Langley church youth group gathers life lessons during a humanitarian visit to Gabon

Six members of a Langley church youth group are back home and seeing life more clearly after a 16-day summer mission to Gabon in Equatorial Africa.

Six members of a Langley church youth group are back home and seeing life more clearly after a 16-day summer mission to Gabon in Equatorial Africa.

“The best thing was being able to experience another culture as deeply as we did,” said Shelby Ball, 17, of Freeland. “It made me appreciate everything I have a lot more.”

“To see first-hand everything we’d read about and seen on TV is very sobering,” said Michael Berry. “It was very humbling.”

Berry, 24, is youth pastor at Langley’s Christian and Missionary Alliance Church. He and his wife Jenna, 22, who is assistant youth pastor, led the group on the August adventure to Africa.

Along with Ball were fellow South Whidbey High School seniors Natasha Kamps, 17, of Langley and Shannon Craig, 17, of Clinton. All three intend to incorporate their experiences into their senior school projects.

Both Berrys also attended South Whidbey High School, he graduating in 2003, she in 2005.

Completing the group was Jason Craig, 20, Shannon’s brother, who graduated from South Whidbey two years ago.

The group helped out at medical clinics, worked on building projects in villages and lent a hand with orphans.

They ate local food, usually involving chicken with two types of rice, and a root soaked in water that was served either fermented or non-fermented.

They wore local clothing and got to know a lot of local people.

They experienced the sights, sounds and smells, including the ever-present aroma of garbage, in a country that, despite pockets of extreme poverty, is considered to be one of the most prosperous in the region.

On their first day, Michael Berry said, they passed through villages filled with dirty houses, piles of trash, leaky faucets and naked children playing with flat soccer balls and broken plastic bottles.

But they also encountered a lot of laughter, wide smiles, sprightly singing and general good cheer.

“The kids were fun to hang out with, full of energy and full of life,” Ball said. “They were really happy even though they were living in a place like that.”

“We were a little scared at first,” said Jason Craig. “We didn’t know what to expect or how to prepare for the experience.”

“But people were extremely welcoming and generous,” he added. “They wanted to chat with you and share their stories.”

The travelers said they met new friends they intend to keep up with, and all said that the experience changed their lives.

None had been out of the United States before, except to Canada.

“I think we’re all hoping to go back,” Jason Craig said.

Gabon, in west central Africa, is about 104,000 square miles and has a population of about 1.5 million.

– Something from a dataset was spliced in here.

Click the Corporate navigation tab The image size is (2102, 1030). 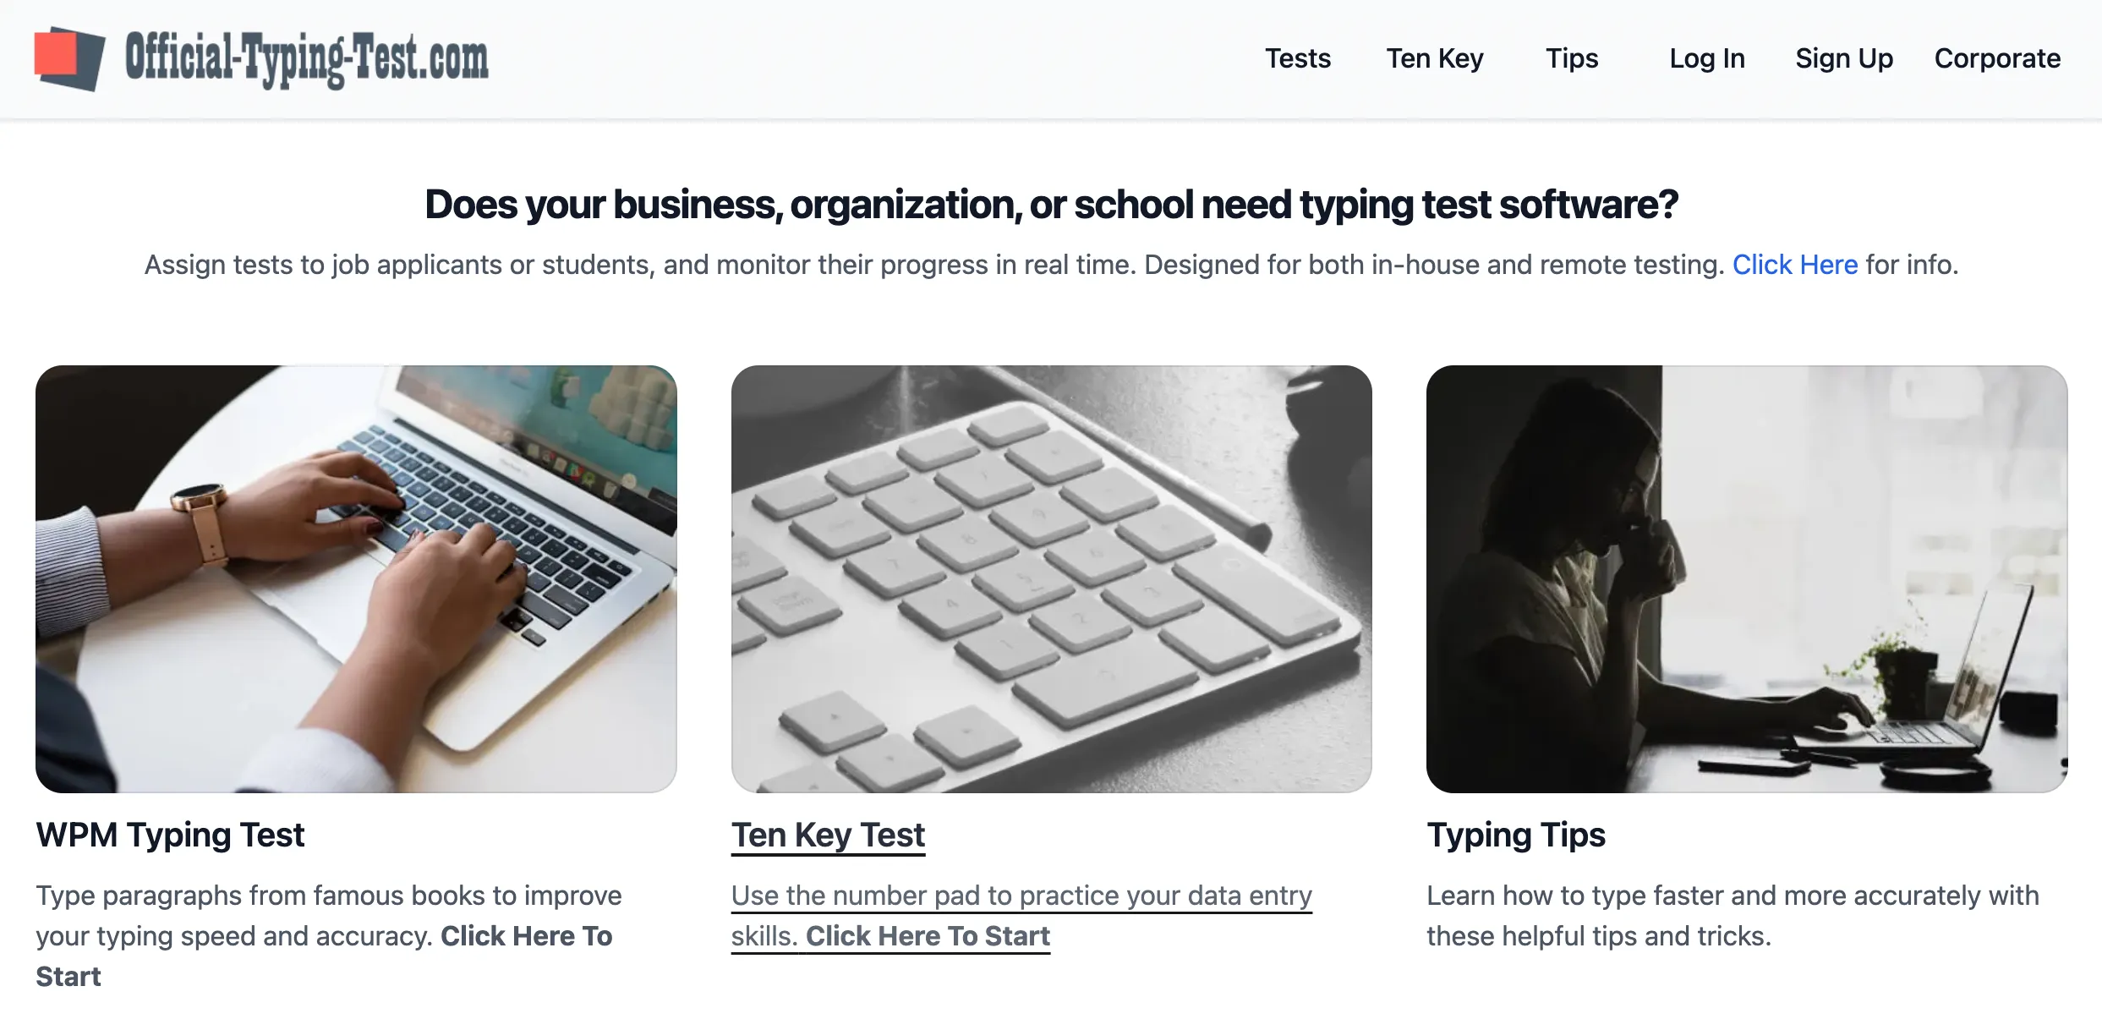pyautogui.click(x=1999, y=57)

The relatively small population and abundant natural resources make it one of the richest nations on the continent.

Although there are more than 40 ethnic groups with their own languages and culture, the official national language is French. About two-thirds of the population is literate.

While religion wasn’t the central focus of the trip, Michael Berry said he was regularly invited into homes to lead prayer in his limited French.

“They just wanted a little attention from a Westerner,” he said.

The South Whidbey group stayed at an international CMA center just outside Libreville, Gabon’s capital and largest city.

From there they branched out during the day to nearby villages to work on construction projects, assist a traveling hospital medical team and to help out at Hope House, a facility that cares for about 25 orphans.

Michael Berry said reading glasses are in big demand in the poorer villages due to a pervasive degenerative eye condition, and that medical treatment is minimalist at best, often consisting solely of ibuprofen.

“It’s pretty simplistic,” he said. “So many things could be fixed with modern medicine.”

Their visit took place during the winter dry season, so the temperature wasn’t extreme, and there was little rain, although the humidity remained relatively high, Michael Berry said.

Shannon Craig said one of the highlights for her was helping out at the orphanage, playing with the children and assisting in the building of a bigger house.

“We also gave them the extra money we raised for the trip,” she said.

Kamps, too, was taken with life at the orphanage.

“I was impressed with the slowness of time, and the way they can be content with what they have,” she said.

The CMA group chose Gabon for outreach after meeting with visiting residents of the country, and with missionaries who had worked there, Michael Berry said.

He said the church youth group has about 50 members, and has participated in other programs in the United States and Canada. It helped out in the aftermath of flooding in southwest Washington, and in Mississippi after Hurricane Katrina.

The students said their Gabon experience will color the way they think about the world as they move on to the next phases of their lives.

Jason Craig is studying construction management at Edmonds Community College and hopes to start his own building business.

“It opened my eyes to a different part of the world,” he said of the trip. “It showed me that people around the world are basically the same.”

Ball said he is keeping up a correspondence with a 19-year-old Gabon man named John.

“I’d definitely love to get back there in the future,” he said.

Shannon Craig said she hopes to have a business someday that would concentrate on helping orphans overseas.

“It was really hard to say goodbye to them all,” she said of the people she met in Gabon.

Kamps may have been the most affected by the experience.

“They definitely influenced my future career,” she said. “I hope to return there some day. I felt the call to be a missionary.”